Monday, December 10, 2012
Carl Akeley with the leopard that nearly killed him. He killed it with his bare hands.
Photo: Courtesy Henry Holt and Co.
Carl Ethan Akeley consider the father of modern taxidermy.
There were great men in Africa who collected to fill their trophy rooms with the beasts from the African continent a long time ago. Some not only for the sake of having their trophy rooms filled with exotic animals but beyond the hunt and adventure - to document the animals in the wild.
Akeley made five expeditions to the African continent.
Hall of African Animals of Natural History Museum in New York bears his name. He is famous for the way he applied the skin to the finely molded form of the animals which gave the spectator a feeling of realism and brought taxidermy from craft to a refined art. Early taxidermy mounts had been stuffed with rags and sawdust without any regard to any refinement.

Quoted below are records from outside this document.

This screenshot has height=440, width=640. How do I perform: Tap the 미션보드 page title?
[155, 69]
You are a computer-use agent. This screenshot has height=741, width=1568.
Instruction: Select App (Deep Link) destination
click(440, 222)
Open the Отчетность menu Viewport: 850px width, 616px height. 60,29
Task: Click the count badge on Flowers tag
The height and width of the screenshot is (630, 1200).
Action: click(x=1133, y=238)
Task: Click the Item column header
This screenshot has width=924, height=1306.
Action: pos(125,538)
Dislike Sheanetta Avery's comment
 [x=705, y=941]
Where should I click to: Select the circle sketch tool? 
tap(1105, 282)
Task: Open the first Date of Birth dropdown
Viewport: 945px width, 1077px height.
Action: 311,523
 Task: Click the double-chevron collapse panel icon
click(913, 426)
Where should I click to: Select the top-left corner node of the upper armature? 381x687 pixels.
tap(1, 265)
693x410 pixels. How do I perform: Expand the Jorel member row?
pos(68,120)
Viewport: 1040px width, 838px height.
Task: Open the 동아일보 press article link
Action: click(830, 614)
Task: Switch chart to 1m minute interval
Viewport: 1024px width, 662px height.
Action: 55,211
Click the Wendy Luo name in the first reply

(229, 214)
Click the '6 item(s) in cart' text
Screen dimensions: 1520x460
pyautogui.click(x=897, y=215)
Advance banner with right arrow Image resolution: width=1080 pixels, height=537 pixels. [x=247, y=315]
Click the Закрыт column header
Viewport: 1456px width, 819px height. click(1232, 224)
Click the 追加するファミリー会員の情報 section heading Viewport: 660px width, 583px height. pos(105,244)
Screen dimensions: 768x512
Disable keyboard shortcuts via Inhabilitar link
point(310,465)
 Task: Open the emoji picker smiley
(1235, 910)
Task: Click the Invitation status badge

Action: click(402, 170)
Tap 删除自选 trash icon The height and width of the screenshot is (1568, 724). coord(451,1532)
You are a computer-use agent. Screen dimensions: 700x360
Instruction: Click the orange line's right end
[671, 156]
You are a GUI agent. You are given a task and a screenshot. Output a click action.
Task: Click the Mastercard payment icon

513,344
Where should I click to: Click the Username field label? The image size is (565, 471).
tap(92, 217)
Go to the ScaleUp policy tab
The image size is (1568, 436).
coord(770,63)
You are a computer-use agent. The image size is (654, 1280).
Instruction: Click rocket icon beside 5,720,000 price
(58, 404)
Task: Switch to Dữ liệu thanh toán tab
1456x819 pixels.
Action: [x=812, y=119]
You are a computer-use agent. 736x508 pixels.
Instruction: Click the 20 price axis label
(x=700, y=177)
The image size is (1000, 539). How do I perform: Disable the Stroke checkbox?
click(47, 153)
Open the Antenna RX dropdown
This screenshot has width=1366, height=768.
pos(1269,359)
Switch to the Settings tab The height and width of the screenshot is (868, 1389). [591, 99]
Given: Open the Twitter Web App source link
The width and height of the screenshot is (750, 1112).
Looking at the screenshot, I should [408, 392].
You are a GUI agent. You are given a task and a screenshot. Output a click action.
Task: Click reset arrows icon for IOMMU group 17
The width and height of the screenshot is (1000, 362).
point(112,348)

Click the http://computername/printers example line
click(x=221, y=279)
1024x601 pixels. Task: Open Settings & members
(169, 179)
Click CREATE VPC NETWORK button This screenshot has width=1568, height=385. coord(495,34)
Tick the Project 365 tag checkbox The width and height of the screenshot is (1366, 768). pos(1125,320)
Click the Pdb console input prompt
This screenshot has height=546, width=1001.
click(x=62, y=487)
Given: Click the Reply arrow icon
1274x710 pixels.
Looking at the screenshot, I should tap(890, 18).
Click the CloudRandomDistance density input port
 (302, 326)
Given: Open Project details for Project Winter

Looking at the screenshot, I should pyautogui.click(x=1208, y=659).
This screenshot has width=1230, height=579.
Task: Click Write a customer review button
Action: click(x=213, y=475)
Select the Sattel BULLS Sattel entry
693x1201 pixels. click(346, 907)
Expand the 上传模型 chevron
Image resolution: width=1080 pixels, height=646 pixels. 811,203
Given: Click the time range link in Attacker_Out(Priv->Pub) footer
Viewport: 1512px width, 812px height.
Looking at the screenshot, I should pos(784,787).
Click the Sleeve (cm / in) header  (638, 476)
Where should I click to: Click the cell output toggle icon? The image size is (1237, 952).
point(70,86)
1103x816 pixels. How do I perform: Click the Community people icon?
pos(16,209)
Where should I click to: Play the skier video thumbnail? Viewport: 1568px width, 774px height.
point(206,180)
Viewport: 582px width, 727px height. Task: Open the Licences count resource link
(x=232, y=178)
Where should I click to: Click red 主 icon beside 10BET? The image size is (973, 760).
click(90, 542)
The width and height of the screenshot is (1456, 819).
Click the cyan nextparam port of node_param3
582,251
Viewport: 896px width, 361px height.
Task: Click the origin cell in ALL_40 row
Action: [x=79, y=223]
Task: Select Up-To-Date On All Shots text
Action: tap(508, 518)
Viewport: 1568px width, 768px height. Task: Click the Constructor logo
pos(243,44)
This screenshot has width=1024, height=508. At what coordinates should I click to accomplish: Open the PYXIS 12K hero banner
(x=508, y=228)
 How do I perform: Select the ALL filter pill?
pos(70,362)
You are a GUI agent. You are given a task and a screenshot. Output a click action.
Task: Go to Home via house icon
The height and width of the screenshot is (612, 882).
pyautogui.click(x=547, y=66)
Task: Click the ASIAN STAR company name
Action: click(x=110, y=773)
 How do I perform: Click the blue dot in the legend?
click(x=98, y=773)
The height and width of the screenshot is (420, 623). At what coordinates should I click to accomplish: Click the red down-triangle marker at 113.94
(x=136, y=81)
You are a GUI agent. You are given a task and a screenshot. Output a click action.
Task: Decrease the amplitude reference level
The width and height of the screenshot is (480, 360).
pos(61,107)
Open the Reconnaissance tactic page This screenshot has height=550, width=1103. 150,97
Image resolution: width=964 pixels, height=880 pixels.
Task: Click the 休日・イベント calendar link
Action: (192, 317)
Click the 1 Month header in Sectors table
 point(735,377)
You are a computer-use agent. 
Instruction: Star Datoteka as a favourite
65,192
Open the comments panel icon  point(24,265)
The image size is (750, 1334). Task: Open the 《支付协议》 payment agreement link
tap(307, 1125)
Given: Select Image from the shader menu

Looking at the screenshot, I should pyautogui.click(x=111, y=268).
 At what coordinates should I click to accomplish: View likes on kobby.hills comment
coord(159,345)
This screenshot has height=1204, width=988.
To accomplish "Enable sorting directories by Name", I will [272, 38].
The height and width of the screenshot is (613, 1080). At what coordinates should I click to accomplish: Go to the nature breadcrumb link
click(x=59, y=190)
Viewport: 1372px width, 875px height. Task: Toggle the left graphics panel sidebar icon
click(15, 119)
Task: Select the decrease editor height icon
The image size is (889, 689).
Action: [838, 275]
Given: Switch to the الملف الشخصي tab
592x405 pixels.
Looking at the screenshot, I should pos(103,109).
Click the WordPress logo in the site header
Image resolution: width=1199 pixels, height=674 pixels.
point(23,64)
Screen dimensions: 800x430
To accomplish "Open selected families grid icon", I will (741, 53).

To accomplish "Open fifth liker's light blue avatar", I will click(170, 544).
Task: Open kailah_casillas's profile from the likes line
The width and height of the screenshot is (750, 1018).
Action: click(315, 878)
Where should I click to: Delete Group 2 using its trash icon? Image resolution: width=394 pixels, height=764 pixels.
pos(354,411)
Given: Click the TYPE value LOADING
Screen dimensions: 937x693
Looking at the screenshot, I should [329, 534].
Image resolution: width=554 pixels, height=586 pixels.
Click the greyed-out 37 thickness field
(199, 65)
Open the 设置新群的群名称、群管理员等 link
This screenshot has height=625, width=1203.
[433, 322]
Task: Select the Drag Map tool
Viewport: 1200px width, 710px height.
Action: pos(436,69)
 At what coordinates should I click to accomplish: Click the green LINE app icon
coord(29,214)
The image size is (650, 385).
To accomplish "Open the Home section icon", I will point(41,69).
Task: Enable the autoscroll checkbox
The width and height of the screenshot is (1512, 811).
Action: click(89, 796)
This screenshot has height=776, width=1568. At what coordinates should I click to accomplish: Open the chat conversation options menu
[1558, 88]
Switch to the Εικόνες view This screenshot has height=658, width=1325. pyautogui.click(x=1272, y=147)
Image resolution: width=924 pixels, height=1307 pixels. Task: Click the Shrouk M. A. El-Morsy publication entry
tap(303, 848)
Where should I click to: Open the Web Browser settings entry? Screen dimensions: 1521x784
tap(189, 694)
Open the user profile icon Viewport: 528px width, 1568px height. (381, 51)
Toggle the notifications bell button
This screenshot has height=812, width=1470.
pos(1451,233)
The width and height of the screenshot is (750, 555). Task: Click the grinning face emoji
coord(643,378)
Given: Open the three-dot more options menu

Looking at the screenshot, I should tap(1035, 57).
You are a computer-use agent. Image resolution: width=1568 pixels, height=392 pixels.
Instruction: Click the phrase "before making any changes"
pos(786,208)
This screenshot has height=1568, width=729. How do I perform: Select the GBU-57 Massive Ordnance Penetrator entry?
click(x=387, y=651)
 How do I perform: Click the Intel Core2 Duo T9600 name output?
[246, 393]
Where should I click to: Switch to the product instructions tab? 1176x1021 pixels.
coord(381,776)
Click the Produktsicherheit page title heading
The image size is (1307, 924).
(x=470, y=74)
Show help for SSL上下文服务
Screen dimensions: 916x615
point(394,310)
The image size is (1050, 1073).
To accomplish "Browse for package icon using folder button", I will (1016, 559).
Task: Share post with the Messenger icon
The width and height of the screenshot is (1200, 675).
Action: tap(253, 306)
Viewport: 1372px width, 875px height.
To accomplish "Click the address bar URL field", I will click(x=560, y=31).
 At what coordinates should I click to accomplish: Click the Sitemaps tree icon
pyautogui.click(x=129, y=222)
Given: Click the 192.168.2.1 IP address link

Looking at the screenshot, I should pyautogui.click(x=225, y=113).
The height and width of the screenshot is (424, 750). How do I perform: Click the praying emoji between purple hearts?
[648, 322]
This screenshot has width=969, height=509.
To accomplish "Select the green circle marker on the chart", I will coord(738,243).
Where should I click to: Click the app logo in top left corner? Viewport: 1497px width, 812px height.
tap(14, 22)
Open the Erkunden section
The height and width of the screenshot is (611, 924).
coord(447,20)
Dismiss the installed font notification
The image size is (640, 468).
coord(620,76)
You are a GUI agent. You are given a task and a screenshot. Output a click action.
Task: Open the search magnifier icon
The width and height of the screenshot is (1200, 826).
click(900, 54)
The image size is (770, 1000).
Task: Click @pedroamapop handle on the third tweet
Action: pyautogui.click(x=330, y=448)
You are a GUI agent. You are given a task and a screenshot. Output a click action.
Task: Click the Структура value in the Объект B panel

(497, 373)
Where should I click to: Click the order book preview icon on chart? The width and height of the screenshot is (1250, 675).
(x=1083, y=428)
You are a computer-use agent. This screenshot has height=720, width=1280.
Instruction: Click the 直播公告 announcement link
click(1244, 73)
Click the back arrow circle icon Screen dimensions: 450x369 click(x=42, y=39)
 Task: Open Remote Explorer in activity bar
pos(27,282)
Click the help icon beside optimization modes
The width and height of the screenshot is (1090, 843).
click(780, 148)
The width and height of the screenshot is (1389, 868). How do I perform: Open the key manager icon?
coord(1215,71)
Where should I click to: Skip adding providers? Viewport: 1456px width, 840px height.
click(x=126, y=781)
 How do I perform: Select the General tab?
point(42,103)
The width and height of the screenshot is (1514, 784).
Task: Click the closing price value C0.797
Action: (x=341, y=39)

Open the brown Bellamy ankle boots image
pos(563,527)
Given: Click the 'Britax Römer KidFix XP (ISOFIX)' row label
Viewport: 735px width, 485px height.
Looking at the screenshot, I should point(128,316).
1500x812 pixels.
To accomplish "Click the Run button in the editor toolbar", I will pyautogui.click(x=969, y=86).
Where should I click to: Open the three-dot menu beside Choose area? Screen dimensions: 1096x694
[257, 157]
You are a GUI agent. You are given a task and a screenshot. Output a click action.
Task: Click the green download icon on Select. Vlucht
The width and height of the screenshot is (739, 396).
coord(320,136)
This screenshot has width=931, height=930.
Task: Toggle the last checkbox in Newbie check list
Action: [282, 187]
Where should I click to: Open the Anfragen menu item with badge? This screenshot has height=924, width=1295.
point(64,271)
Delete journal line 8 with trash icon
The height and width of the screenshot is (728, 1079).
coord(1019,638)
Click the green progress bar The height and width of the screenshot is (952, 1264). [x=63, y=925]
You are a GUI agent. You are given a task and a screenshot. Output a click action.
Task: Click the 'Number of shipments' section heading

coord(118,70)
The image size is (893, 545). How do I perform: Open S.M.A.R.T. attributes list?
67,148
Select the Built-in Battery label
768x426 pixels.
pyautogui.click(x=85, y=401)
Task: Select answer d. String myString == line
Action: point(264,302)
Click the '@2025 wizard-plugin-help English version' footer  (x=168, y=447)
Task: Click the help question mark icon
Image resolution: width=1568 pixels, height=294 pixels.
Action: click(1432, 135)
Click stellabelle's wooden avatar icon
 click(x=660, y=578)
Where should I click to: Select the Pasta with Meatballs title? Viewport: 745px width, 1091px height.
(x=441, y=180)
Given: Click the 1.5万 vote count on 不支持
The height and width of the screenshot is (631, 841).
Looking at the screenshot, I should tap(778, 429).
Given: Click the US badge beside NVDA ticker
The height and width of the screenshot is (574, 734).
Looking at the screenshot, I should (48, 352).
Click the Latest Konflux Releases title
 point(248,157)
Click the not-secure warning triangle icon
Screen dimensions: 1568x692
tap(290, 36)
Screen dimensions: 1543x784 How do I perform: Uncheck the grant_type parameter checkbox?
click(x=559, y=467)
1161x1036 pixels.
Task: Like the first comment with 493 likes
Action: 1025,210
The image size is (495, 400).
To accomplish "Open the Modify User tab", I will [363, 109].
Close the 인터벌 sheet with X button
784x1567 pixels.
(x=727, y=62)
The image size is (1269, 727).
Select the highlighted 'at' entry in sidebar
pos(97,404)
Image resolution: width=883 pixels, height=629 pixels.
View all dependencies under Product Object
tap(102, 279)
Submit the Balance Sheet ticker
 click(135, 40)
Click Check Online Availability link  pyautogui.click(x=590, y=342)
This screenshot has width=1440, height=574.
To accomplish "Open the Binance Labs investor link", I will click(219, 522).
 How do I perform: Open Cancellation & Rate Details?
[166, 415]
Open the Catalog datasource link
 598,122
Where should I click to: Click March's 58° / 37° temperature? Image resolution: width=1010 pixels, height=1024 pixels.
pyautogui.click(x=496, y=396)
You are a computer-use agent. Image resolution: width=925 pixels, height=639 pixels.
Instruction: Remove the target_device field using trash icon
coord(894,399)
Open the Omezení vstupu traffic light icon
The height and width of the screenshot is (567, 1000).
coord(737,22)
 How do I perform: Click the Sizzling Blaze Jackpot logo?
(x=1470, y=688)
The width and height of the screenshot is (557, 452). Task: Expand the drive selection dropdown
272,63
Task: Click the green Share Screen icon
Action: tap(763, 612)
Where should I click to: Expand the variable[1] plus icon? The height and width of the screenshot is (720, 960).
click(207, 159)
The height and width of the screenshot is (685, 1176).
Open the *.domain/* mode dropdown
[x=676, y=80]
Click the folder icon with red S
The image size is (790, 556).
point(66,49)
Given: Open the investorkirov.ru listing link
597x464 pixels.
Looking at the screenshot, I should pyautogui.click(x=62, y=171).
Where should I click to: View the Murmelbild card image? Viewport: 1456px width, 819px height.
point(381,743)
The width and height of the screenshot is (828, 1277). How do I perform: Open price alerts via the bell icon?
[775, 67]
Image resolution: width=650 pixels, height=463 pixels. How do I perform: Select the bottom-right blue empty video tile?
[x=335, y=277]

Hand colored slide circa 1896 from the expedition by Carl Akeley and D.G. Eliot
Chicago Field Museum
Akeley's Camp on Mt. Mikano 1921
In 1926 he returned to Africa and the Congo to hunt and study the mountain gorilla unfortunately he contracted a fever while on expedition and died. He was buried a few miles away from where he had encountered his first gorilla in 1921.
I raise my glass for another great man " Not to be Forgotten"...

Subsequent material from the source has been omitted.